In The U.S., Organ Transplants Are Primarily Given To The Rich


"...When we’re looking for organs, we don’t like to think that they go to the rich. In reality, it’s largely true."

A recent social media post about one woman’s experience trying to get on the national heart transplant list has gone viral, bringing renewed attention to America’s system of dealing with organ transplants — one that, intentionally or not, prioritizes the wealthy over the poor.

According to Kaiser Health News, 60-year-old Hedda Martin was told her finances precluded her candidacy for a new heart and would need to embark on “a fundraising effort of $10,000” before her name could be added to the heart transplant list.

Martin’s case sparked outrage over a transplant system that links access to a lifesaving treatment to finances. But requiring proof of payment for organ transplants and post-operative care is common, transplant experts say.

“It happens every day,” said Arthur Caplan, a bioethicist at the New York University Langone Medical Center. “You get what I call a ‘wallet biopsy.’”

Virtually all of the nation’s more than 250 transplant centers, which refer patients to a single national registry, require patients to verify how they will cover bills that can total $400,000 for a kidney transplant or $1.3 million for a heart, plus monthly costs that average $2,500 for anti-rejection drugs that must be taken for life, Caplan said.
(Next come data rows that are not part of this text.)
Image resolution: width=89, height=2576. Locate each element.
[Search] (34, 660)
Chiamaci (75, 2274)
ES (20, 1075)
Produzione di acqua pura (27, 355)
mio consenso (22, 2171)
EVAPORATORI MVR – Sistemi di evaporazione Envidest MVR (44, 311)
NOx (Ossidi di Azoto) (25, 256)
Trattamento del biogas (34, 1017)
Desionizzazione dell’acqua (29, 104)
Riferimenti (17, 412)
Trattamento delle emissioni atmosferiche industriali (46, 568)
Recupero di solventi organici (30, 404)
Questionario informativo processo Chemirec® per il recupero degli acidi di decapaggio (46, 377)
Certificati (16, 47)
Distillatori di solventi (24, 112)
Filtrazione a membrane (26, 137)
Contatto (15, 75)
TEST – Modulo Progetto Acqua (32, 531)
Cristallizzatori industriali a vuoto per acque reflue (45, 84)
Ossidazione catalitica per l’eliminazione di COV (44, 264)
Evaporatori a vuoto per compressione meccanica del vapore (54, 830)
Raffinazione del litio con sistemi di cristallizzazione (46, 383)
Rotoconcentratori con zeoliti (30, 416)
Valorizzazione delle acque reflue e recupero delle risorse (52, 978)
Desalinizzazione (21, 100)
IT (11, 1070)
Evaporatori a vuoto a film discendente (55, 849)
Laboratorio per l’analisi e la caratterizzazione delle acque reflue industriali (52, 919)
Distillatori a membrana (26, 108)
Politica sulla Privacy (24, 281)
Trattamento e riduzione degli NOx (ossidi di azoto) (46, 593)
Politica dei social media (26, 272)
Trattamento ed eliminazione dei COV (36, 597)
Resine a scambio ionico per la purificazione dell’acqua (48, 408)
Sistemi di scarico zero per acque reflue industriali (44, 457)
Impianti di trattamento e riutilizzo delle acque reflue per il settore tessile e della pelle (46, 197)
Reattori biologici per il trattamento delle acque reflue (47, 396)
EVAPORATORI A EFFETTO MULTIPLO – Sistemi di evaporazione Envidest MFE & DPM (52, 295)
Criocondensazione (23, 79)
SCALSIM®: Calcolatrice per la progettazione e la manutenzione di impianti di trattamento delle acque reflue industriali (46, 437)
Martin was able to raise more than $30,000 in just a few days, thanks in part to the social media exposure her story brought, and the medical facility, Spectrum Health, said she was now on the waiting list for a new heart.

Officials at Spectrum Health defended their policy, according to Kaiser, saying that financial resources, physical health and social well-being are all important factors they consider in a potential candidate.

“The ability to pay for post-transplant care and life-long immunosuppression medications is essential to increase the likelihood of a successful transplant and longevity of the transplant recipient,” officials wrote.

In the most pragmatic light, that makes sense. More than 114,000 people are waiting for organs in the U.S. and fewer than 35,000 organs were transplanted last year, according to the United Network for Organ Sharing, or UNOS. Transplant centers want to make sure donated organs aren’t wasted.

Nevertheless, the system seems unfair to many, Caplan noted.

“It may be a source of anger, because when we’re looking for organs, we don’t like to think that they go to the rich,” he said. “In reality, it’s largely true.”